Posted Jan 25, 2014 by Martin Armstrong
The fourth quarter real estate in Singapore turned down showing that the whole Emerging Markets did tend to peak out with the ECM last August. This has led to a flight of investors from the once-booming emerging markets sector that is similar to the shift in what we began to see in 1994 that manifested into the 1997 Asian Currency Crisis. Previously, international investors poured in some $7 trillion-worth of capital inflows into these emerging markets. This shift in capital outflows for emerging markets has only just begun. The details of the capital flows for 2013 have shown that so far it is retail rather than institutional. The outflows amounted to just over $50 billion. This is also how things started in 1994. Eventually, institutional capital left violently in 1997 to get ready for the birth of the Euro in 1998.
In this case, the leader of the trend has not been institutions, but the retail market investors. It has mainly been this group that has packed their bags and moved back to the USA and European share markets. When the big institutional firms join in, reducing their asset allocation models, then we run the risk of a serious wholesale capital flight as we saw in 1997.
China is starting to slow down and the share markets have established their major high back in 2007 and penetrating the 2013 low in 2014, will warn that China could decline all the way into 2020. The global impact of a wind-down in U.S. monetary stimulus has been greatly exaggerated. Nevertheless, this has fueled the image of a bearish trend for China and the emerging markets in general. We are seeing this manifest also in the currency markets with record lows unfolding in Argentina, Turkey, and Russia. The alternative shift has been into the Swiss, Japanese yen, and US Treasuries. This is a shift in capital flows that is what many see as a sign of global contagion. The bottom-line, they are selling even high-yielding emerging market debt.

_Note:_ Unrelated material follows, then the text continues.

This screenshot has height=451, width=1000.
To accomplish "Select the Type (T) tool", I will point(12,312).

Because looking ahead, we see the dollar rally on the horizon and this will accelerate losses in emerging markets for foreign investors. That will cause fears to surface and force the big institutional investors to cut their losses and run as the impact of a rising dollar is mirrored into a collapse in these currency values. International investment is always first-and-foremost a currency crisis. This is true if it is the foreign capital investing in the USA, as in 1987, or Japan back in 1989, Southeast Asia in 1997 and Russia in 1998 just for examples.
The capital flows have clearly shifted out of the emerging market economies and this will force institutions to lower their asset allocation models for this type of investment. This is both a cyclical but also a structural problem for we have serious economic issues in Europe and rising taxation that is simultaneously impacting international investment. Many of the emerging markets in domestic terms appear flat, but in currency terms they appear to be a disaster. The US dollar has risen almost 2% in the last quarter against a basket of these currencies and this sparks the decline in assets and the shift in capital flows. These have been 13 consecutive weeks of capital outflows so far similar to the 1990s.

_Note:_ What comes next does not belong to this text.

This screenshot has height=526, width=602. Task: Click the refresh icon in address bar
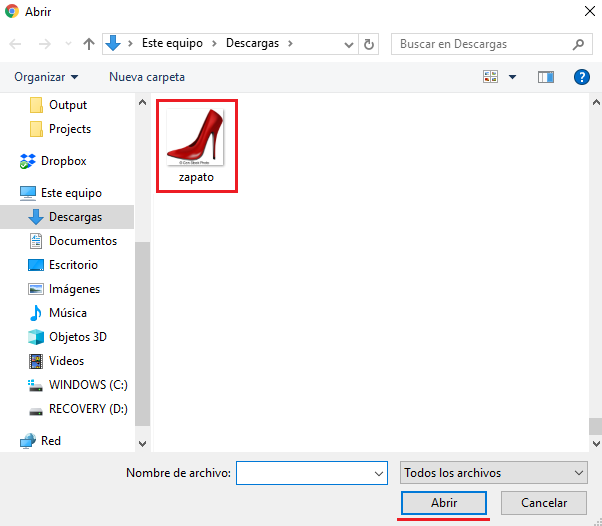(370, 44)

The key is always currency and what we haven’t seen in emerging markets is major currency devaluation just yet. The serious outflows hitting Argentina can spread as investors often sell everything as groups. We are likely to see continued capital outflows going into September 2014. With the rising civil unrest, this trend is likely to extend into the bottom of the ECM in January 2020.
World Bank has even warned of the risk of a sudden stop in capital flows for emerging markets, a point which was discussed by the International Monetary Fund as well. Clearly, long-term interest rates are subject to a sudden rise of as much as 200 basis points as civil unrest rises. We are likely to see a collapse in capital inflows for this sector by at least 70%. The rise in civil unrest is likely to inspire a contagion to sell everything in the years ahead. When US long-term rates 4%, up from the 2.7% current levels, emerging markets will move into a serious decline.